Pandemia y guerra
Hasta a los niños pequeños fue preciso hablarles de la pandemia. En la primavera (¡y vaya primavera!) de 2020, hubo que explicarles por qué no iban a la escuela, al colegio (hasta ahí no había que razonarlo mucho), y para justificar (esto sí era necesario) que no podían salir de casa, como no pudieron hacerlo en un par de meses. Se les contó lo del virus, el bichito tan pequeño que era invisible y, sin embargo, letal. Hizo falta mucha fe infantil para creerse ese relato que los mayores tampoco nos creímos hasta que no vimos los que enfermaban y morían. Más tarde, ha habido que explicarles la necesidad de la mascarilla, etcétera. Esta generación ha experimentado en carne propia que la vida no es rosa.

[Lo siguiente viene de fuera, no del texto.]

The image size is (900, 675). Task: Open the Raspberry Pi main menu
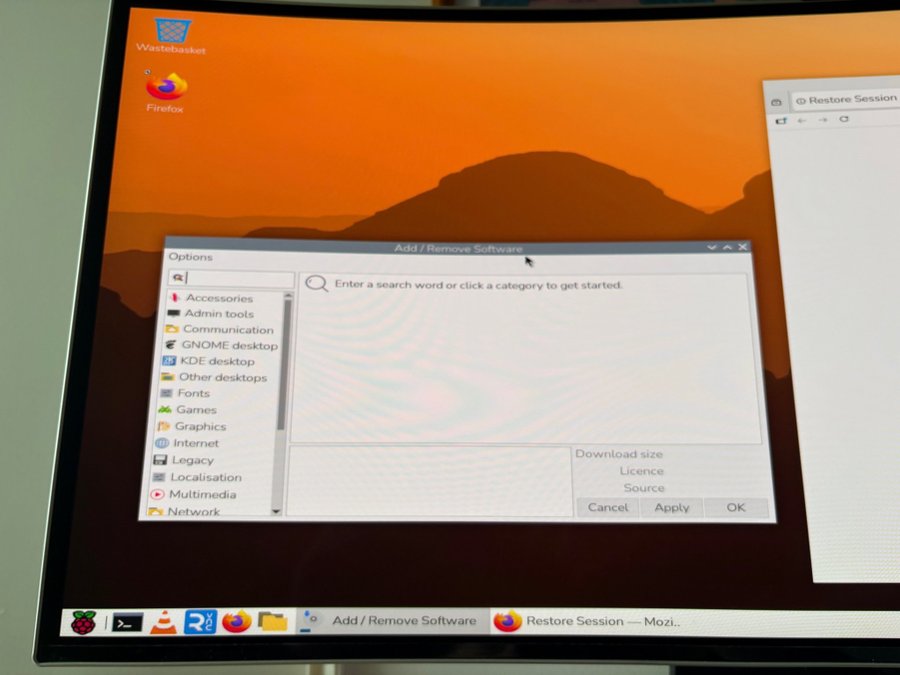pyautogui.click(x=85, y=623)
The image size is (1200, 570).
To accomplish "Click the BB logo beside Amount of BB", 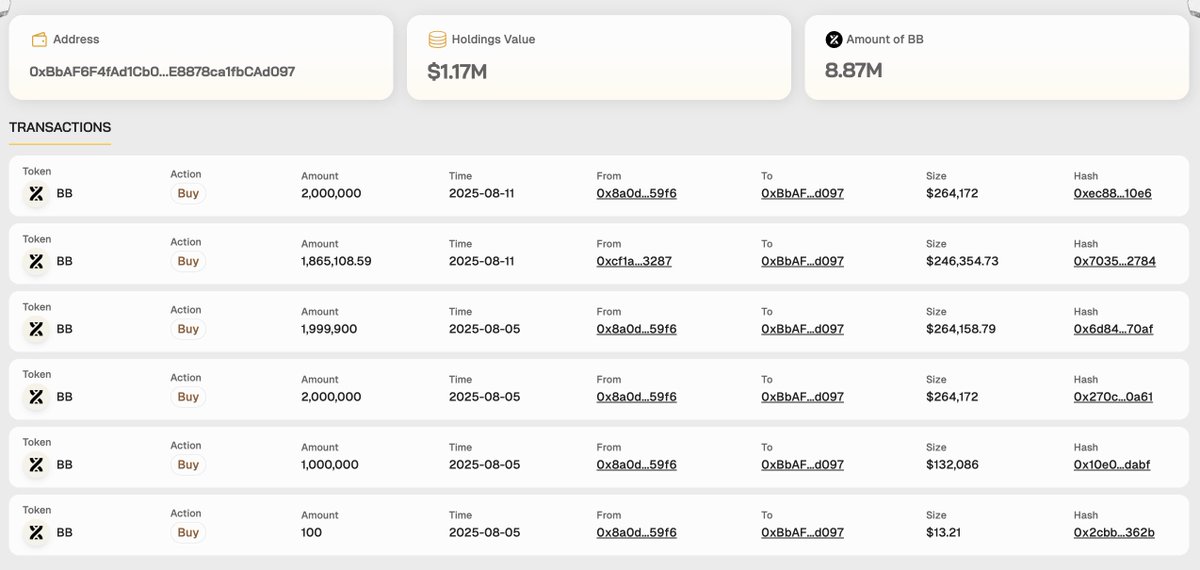I will point(834,40).
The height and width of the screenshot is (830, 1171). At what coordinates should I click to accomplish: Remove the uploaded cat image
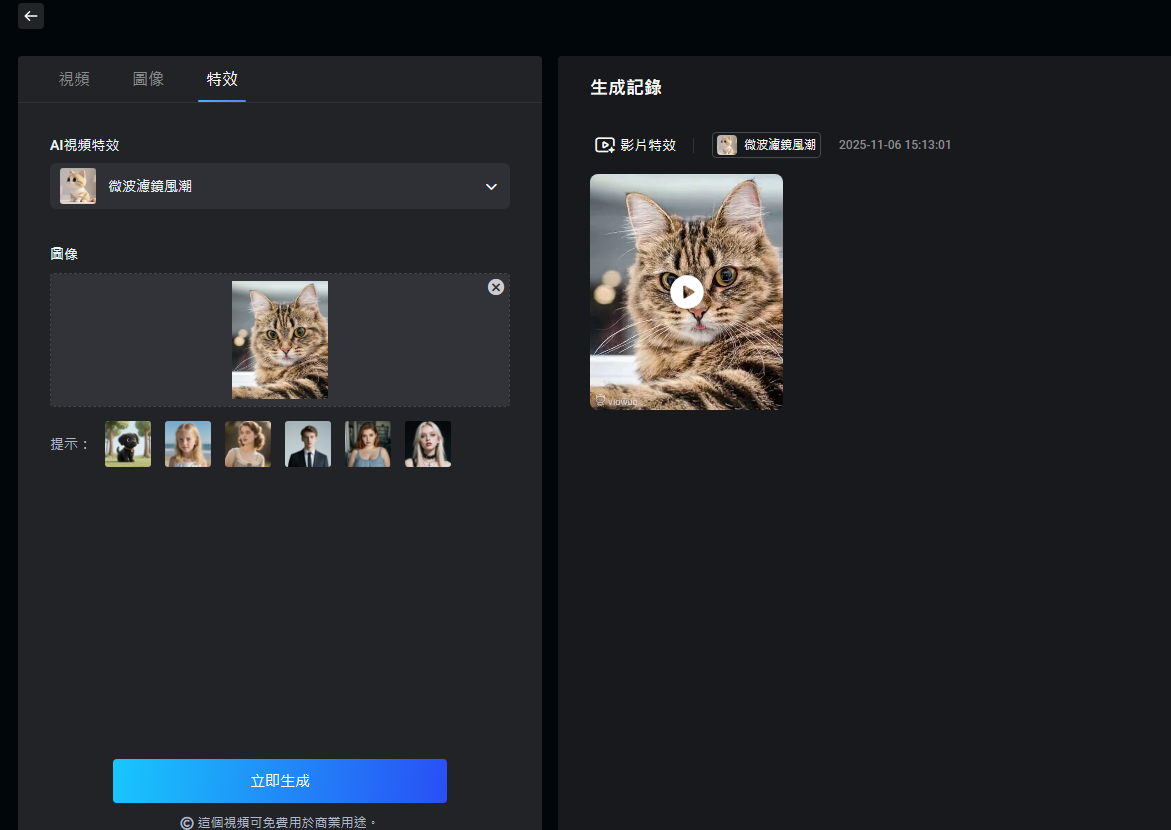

En todo ese tiempo, no se les ha hablado de la guerra ni siquiera a los adolescentes, aunque había entretanto en el mundo no solo pandemia, sino unas cuantas guerras: ¡estaban tan lejos! ¡No nos afectaban! Y, sin embargo, hablar acerca de las guerras es un capítulo indispensable de la educación moral en todos los niveles escolares según la capacidad de comprensión y razonamiento en cada edad. Lo más fácil de entender es el escenario de niños muertos o huérfanos, de sus hogares destrozados, de la necesidad de viajar con frío y hambre lejos del conflicto. En otro nivel, hay que entender la diferencia entre el agresor y el agredido, el fuerte y el vulnerable, entre atacar y defenderse, entre el poder violento y la preservación del propio ser. A esta generación, como a todas, hay que enseñarle que el mundo dista mucho de ser rosa, no solo por los virus, sino también por las personas, por ciertos siniestros personajes. Hay que enseñarle que las larvas del monstruo pueden incubarse ya en el patio de recreo, en el acoso o el desprecio al torpe, al débil, al distinto.